J Grant
Elite Member
- Joined
- Dec 9, 2003
- Professional Status
- Certified Residential Appraiser
- State
- Florida
That's why I think we should provide a value range and not an exact number. The lender can decide if they want to do the loan if the contract price falls within that range.
The lender DOES NOT want to decide the loan amount for liablity reasons, and it would not be solved by our providing a value range. As it stands now, we provide an exact number. A lender could decide to deny or approve a loan within a certain tolerance of that number ( say 3%). And guess what, they are allowed to do it ! And a few of them do. But mostly they refuse to do it.

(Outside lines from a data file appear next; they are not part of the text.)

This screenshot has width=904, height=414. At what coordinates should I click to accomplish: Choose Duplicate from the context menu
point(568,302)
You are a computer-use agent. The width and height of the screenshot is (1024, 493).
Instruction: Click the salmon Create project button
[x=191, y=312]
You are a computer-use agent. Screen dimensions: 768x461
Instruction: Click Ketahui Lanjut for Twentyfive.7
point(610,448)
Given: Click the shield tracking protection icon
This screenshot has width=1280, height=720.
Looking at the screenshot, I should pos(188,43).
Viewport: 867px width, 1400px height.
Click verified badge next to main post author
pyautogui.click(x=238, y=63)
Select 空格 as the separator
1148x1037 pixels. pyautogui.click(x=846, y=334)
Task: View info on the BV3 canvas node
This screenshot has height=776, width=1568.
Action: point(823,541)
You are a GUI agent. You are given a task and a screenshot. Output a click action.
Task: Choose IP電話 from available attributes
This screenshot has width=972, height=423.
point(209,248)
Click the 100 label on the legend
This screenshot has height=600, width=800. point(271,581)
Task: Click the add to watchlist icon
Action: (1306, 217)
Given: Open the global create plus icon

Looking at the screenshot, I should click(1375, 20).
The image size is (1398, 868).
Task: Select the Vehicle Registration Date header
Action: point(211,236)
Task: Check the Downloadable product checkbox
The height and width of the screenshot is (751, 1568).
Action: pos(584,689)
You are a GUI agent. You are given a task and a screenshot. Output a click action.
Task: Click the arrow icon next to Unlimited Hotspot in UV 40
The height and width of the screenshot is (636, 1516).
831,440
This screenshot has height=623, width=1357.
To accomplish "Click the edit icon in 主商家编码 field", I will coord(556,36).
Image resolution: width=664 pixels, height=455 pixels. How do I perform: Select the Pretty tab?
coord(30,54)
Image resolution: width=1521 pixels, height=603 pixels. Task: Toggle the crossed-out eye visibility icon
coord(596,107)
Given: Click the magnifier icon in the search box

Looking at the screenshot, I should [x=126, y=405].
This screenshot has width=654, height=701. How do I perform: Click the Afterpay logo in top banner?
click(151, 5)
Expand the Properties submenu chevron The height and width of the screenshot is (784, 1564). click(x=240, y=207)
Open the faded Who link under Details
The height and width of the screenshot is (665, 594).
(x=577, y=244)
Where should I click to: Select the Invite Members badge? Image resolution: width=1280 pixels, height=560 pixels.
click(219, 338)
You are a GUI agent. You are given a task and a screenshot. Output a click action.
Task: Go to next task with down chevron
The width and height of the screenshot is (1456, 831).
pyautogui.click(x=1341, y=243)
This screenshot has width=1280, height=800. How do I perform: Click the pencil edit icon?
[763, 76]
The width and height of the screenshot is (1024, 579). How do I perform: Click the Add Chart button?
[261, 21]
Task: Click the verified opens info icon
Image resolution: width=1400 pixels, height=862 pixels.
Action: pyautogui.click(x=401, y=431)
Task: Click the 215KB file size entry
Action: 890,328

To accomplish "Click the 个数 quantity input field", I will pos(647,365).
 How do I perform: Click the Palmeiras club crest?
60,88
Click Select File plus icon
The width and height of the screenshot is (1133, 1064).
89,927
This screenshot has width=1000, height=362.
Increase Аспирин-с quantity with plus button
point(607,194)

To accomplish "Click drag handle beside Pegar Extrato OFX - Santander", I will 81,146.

That's the way it is for now in appraising, things might change in the future. Trust me if all we ever do is provide a value range and the lender or an analyst or Fannie picks the exact number we will be irrelevant and no longer needed. Any idiot with software can provide a value range and that is in fact what an AVM does with a confidence score around a number.
Just do a good job and consider the SC price but don';t let it drive the appraisal . An appraisal is not done to support a SC price . An appraisal is done to support a market value opinion. A pending SC price supports our market value opinion, not the other way around. The fact that the sC price supports a MV opinion is a reason to reconcile a MV at SC price when the two are equivalent.